Variations and Other Notes
[0158]Although the operations of the example method shown in and described with reference to FIGS. are illustrated as occurring once each and in a particular order, it is recognized that the operations may be performed in any suitable order and repeated as desired. Additionally, one or more operations may be performed in parallel. Furthermore, the operations illustrated in FIGS. may be combined or may include more or fewer details than described.
[0159]The above description of illustrated implementations of the disclosure, including what is described in the Abstract, is not intended to be exhaustive or to limit the disclosure to the precise forms disclosed. While specific implementations of, and examples for, the disclosure are described herein for illustrative purposes, various equivalent modifications are possible within the scope of the disclosure, as those skilled in the relevant art can recognize. These modifications may be made to the disclosure in light of the above detailed description.
[0160]For purposes of explanation, specific numbers, materials, and configurations are set forth in order to provide a thorough understanding of the illustrative implementations. However, it is apparent to one skilled in the art that the present disclosure may be practiced without the specific details and/or that the present disclosure may be practiced with only some of the described aspects. In other instances, well-known features are omitted or simplified in order not to obscure the illustrative implementations.
[0161]Further, references are made to the accompanying drawings that form a part hereof, and in which are shown, by way of illustration, embodiments that may be practiced. It is to be understood that other embodiments may be utilized, and structural or logical changes may be made without departing from the scope of the present disclosure. Therefore, the following detailed description is not to be taken in a limiting sense.
[0162]Various operations may be described as multiple discrete actions or operations in turn, in a manner that is most helpful in understanding the disclosed subject matter. However, the order of description should not be construed as to imply that these operations are necessarily order-dependent. In particular, these operations may not be performed in the order of presentation. Operations described may be performed in a different order from the described embodiment. Various additional operations may be performed or described operations may be omitted in additional embodiments.
[0163]For the purposes of the present disclosure, the phrase “A or B” or the phrase “A and/or B” means (A), (B), or (A and B). For the purposes of the present disclosure, the phrase “A, B, or C” or the phrase “A, B, and/or C” means (A), (B), (C), (A and B), (A and C), (B and C), or (A, B, and C). The term “between,” when used with reference to measurement ranges, is inclusive of the ends of the measurement ranges. For the purposes of the present disclosure, the phrase “one or more of A, B, and C”, the phrase “at least one of A, B, and C”, or the phrase “at least one or more of A, B, and C” means (A), (B), (C), (A and B), (A and C), (B and C), or (A, B, and C). The term “between,” when used with reference to measurement ranges, is inclusive of the ends of the measurement ranges.
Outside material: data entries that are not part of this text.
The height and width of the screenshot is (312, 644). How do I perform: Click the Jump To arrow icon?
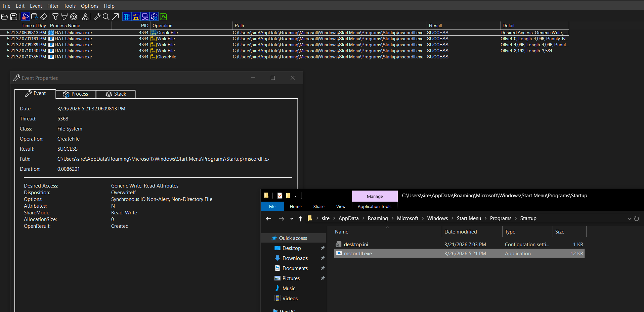point(115,17)
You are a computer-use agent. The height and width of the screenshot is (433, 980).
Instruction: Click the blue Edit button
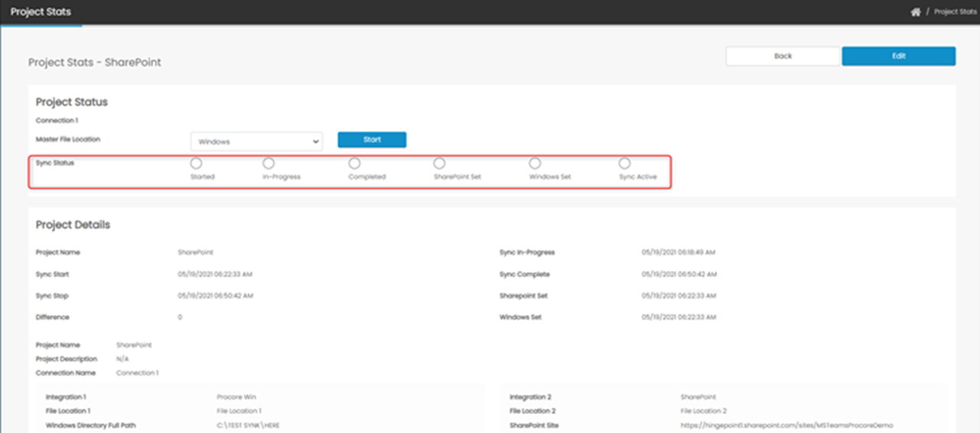click(898, 57)
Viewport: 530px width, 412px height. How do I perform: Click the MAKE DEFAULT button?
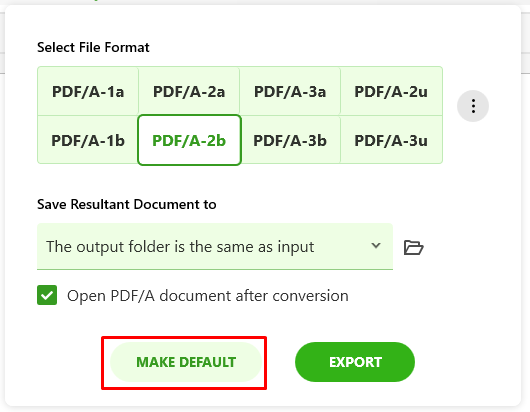[x=186, y=362]
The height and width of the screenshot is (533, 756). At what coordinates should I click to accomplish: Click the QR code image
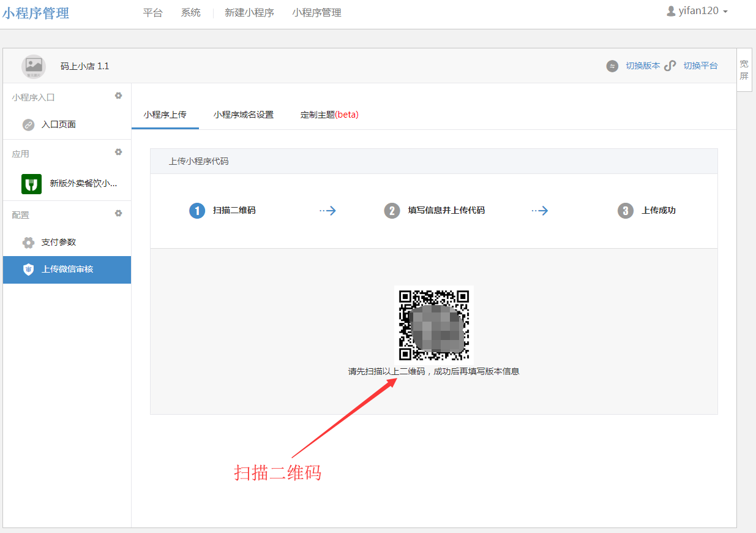point(434,324)
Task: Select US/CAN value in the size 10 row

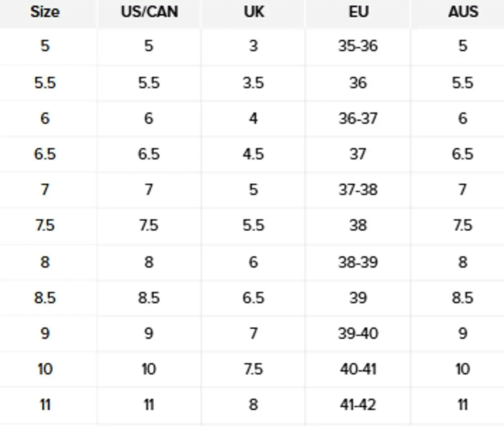Action: click(149, 369)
[0164]The description uses the phrases “in an embodiment” or “in embodiments,” which may each refer to one or more of the same or different embodiments. The terms “comprising,” “including,” “having,” and the like, as used with respect to embodiments of the present disclosure, are synonymous. The disclosure may use perspective-based descriptions such as “above,” “below,” “top,” “bottom,” and “side” to explain various features of the drawings, but these terms are simply for ease of discussion, and do not imply a desired or required orientation. The accompanying drawings are not necessarily drawn to scale. Unless otherwise specified, the use of the ordinal adjectives “first,” “second,” and “third,” etc., to describe a common object, merely indicates that different instances of like objects are being referred to and are not intended to imply that the objects so described must be in a given sequence, either temporally, spatially, in ranking, or in any other manner.
[0165]The terms “substantially,” “close,” “approximately,” “near,” and “about,” generally refer to being within +/−20% of a target value as described herein or as known in the art. Similarly, terms indicating orientation of various elements, e.g., “coplanar,” “perpendicular,” “orthogonal,” “parallel,” or any other angle between the elements, generally refer to being within +/−5-20% of a target value as described herein or as known in the art.
[0166]In addition, the terms “comprise,” “comprising,” “include,” “including,” “have,” “having” or any other variation thereof, are intended to cover a non-exclusive inclusion. For example, a method, process, or device, that comprises a list of elements is not necessarily limited to only those elements but may include other elements not expressly listed or inherent to such method, process, or device. Also, the term “or” refers to an inclusive “or” and not to an exclusive “or.”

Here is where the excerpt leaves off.